階段は一段ずつゆっくりでないと降りられないし、平らなところでも躓いてしまう。いつもは見守る程度だけど、その日は何となく父と腕を組んで、支えながらカラオケ屋を出た。
駐車場で父は、ふと言った。
「今日はありがとう。帰ってきてくれてありがとう。お父さん楽しかった。」
そう遠くもないくせに、気まぐれにしか帰ってこない娘に好きなものを食べさせてやり、カラオケに連れて来てやり、父は、「ありがとう」と言った。

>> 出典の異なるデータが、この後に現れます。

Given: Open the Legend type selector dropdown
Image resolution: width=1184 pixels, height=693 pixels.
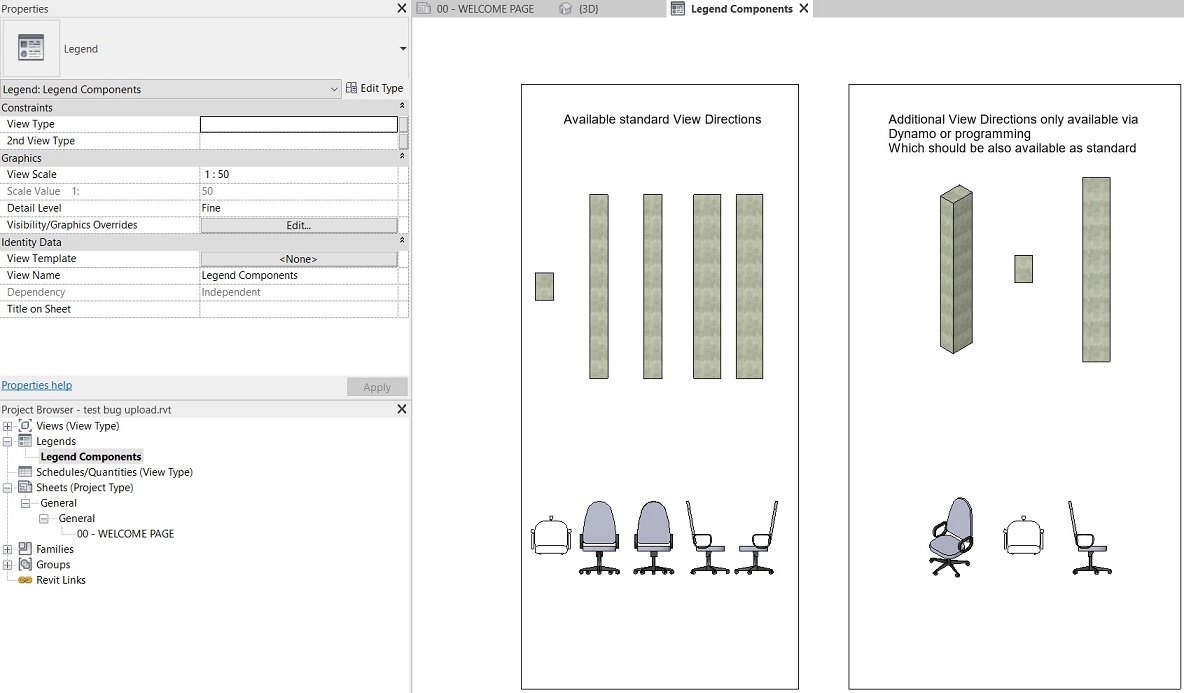Looking at the screenshot, I should (336, 88).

父のことを、なんて豊かな気持ちを持っている人なんだろうと思った。わたしは「こちらこそ」と小さく言うのが精一杯だった。
いつかお嫁に行く日がきたら、この日のようにお父さんと腕を組んで、バージンロードを歩くと思う。お父さんに似て涙もろいわたしは、色んなことを思い出して入場するときからもう、泣いちゃうんだ。
せっかくのお化粧も崩れちゃって、お父さんもわたしと一緒になって泣いちゃって、「あらら親子して…」って笑われちゃうんだ。でもいい。二人で泣きながら歩こう。
そのときは、「今日までありがとう。」ってわたしの方が先に、お父さんに言いたい。